Reproduce the portion of the drug–target affinity text that starts with "According to the" and goes on through "drug–target affinity values.".

_SOURCE TEXT:_
------------------------

Performance evaluation of the DTA prediction models on the Davis dataset.

Methods Proteins Compounds MSE ↓ CI ↑ rm2 Pearson ↑
KronRLS Smith–Waterman Pubchem-Sim 0.379 0.871 0.407 -
SimBoost Smith–Waterman Pubchem-Sim 0.282 0.872 0.644 -
DeepDTA CNN CNN 0.261 0.878 0.630 -
WideDTA CNN + PDM CNN + LMCS 0.262 0.886 - 0.820
GraphDTA CNN GIN 0.229 0.893 - -
GEFA GCN GCN 0.228 0.893 - 0.847
MGraphDTA MCNN MGNN 0.207 0.900 0.710 -
WGNN-DTA GCN GCN 0.208 0.900 0.692 0.861
WGNN-DTA GAT GAT 0.208 0.903 0.691 0.863
DGraphDTA GCN GCN 0.202 0.904 0.700 0.867
MSGNN-DTA GAT GAT + GAT 0.195 0.906 0.719 0.871

Note: Bold indicates the best result in the evaluation metrics. These results are not reported from original studies.

Table 3.

Performance evaluation of the DTA prediction models on the KIBA dataset.

Methods Proteins Compounds MSE ↓ CI ↑ rm2 Pearson ↑
KronRLS Smith–Waterman Pubchem-Sim 0.411 0.782 0.342 -
SimBoost Smith–Waterman Pubchem-Sim 0.222 0.836 0.629 -
DeepDTA CNN CNN 0.194 0.863 0.673 -
WideDTA CNN + PDM CNN + LMCS 0.179 0.875 - 0.856
GraphDTA CNN GAT − GCN 0.139 0.891 - -
MGraphDTA MCNN MGNN 0.128 0.902 0.801 -
WGNN-DTA GCN GCN 0.144 0.885 0.781 0.888
WGNN-DTA GAT GAT 0.130 0.898 0.791 0.899
DGraphDTA GCN GCN 0.126 0.904 0.786 0.903
MSGNN-DTA GAT GAT + GAT 0.117 0.908 0.818 0.910

Note: Bold indicates the best result in the evaluation metrics. These results are not reported from original studies.

According to the experimental results, the proposed MSGNN-DTA achieved the best performance compared to state-of-the-art methods in all datasets, demonstrating its generalization and robustness. The model decreased the MSE by 3.5% and 7.1% and increased the CI by 0.2% and 0.4% on the Davis and KIBA datasets, respectively, underscoring the model’s ability to outperform other models in terms of predictive accuracy and reliability. Additionally, the model showed advantages in the other two evaluation metrics, rm2 and Pearson. The considerable improvements over the second best model of 1.3% and 0.5% in the Davis dataset and 2.1% and 0.8% in the KIBA dataset, respectively. Overall, the MSGNN-DTA model’s superior performance across all metrics and datasets makes it an essential tool for researchers seeking to predict drug–target affinity values.

Our proposed model achieves significant performance gains, which can be attributed to the following factors. Firstly, we utilize graph-based representations for both compounds and proteins, providing a more comprehensive and informative approach to encoding molecular structures compared to traditional sequence-based methods. By constructing three types of graphs, including drug molecule graphs, motif graphs, and protein graphs, our model captures the molecular structure and functional information from multiple perspectives, allowing for more accurate predictions of DTA. Secondly, during the feature representation learning stage, our model integrates multi-scale feature information using graph neural networks (GNNs). This enables the learning of enriched and informative molecular representations, leading to further improvements in predictive performance. Thirdly, the incorporation of attention mechanisms during the DTA prediction phase allows the model to adaptively fuse critical features, resulting in even higher accuracy. Importantly, experimental results demonstrate the potential of MSGNN-DTA for practical applications in drug discovery and development.

------------------------

_INFORMATION SHOWN:_
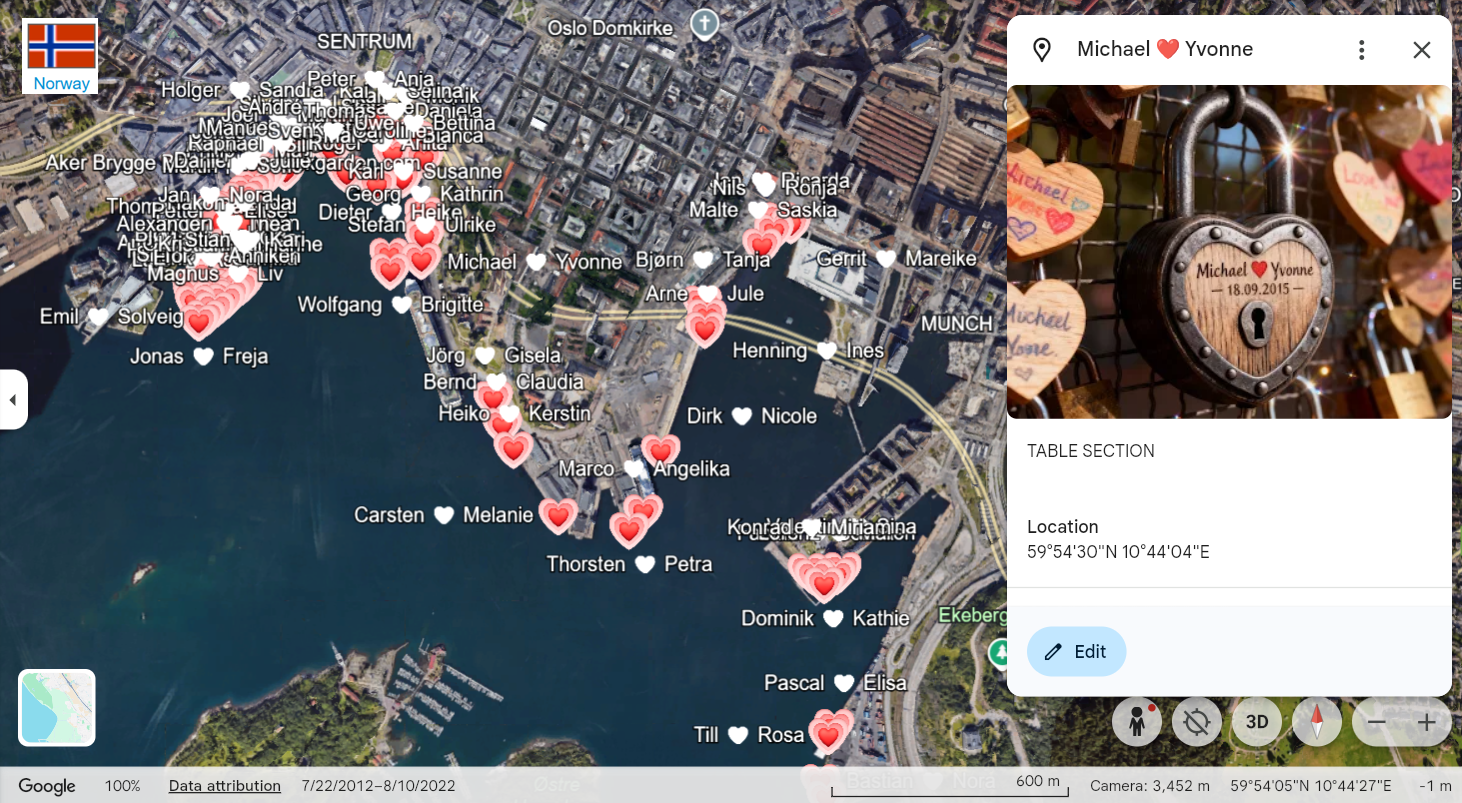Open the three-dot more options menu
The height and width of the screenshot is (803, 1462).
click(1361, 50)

------------------------

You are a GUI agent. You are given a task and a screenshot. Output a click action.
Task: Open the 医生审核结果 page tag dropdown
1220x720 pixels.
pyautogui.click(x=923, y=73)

------------------------

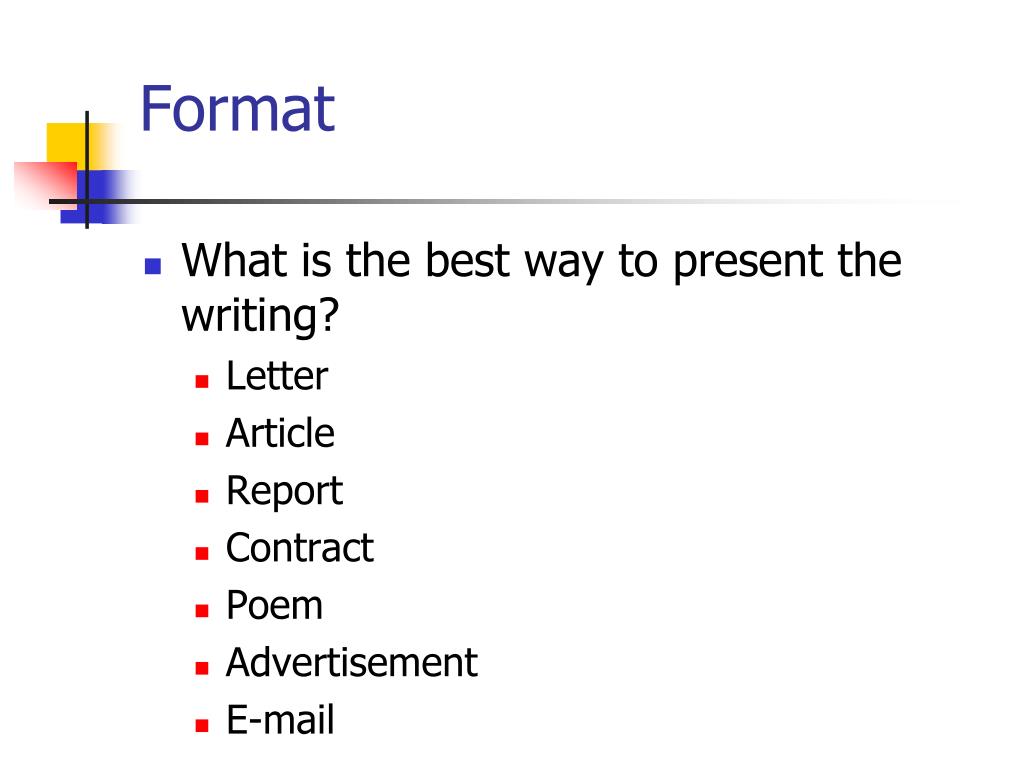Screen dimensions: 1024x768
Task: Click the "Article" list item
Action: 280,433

------------------------

_SOLUTION FOR THIS PROBLEM:_
According to the experimental results, the proposed MSGNN-DTA achieved the best performance compared to state-of-the-art methods in all datasets, demonstrating its generalization and robustness. The model decreased the MSE by 3.5% and 7.1% and increased the CI by 0.2% and 0.4% on the Davis and KIBA datasets, respectively, underscoring the model’s ability to outperform other models in terms of predictive accuracy and reliability. Additionally, the model showed advantages in the other two evaluation metrics, rm2 and Pearson. The considerable improvements over the second best model of 1.3% and 0.5% in the Davis dataset and 2.1% and 0.8% in the KIBA dataset, respectively. Overall, the MSGNN-DTA model’s superior performance across all metrics and datasets makes it an essential tool for researchers seeking to predict drug–target affinity values.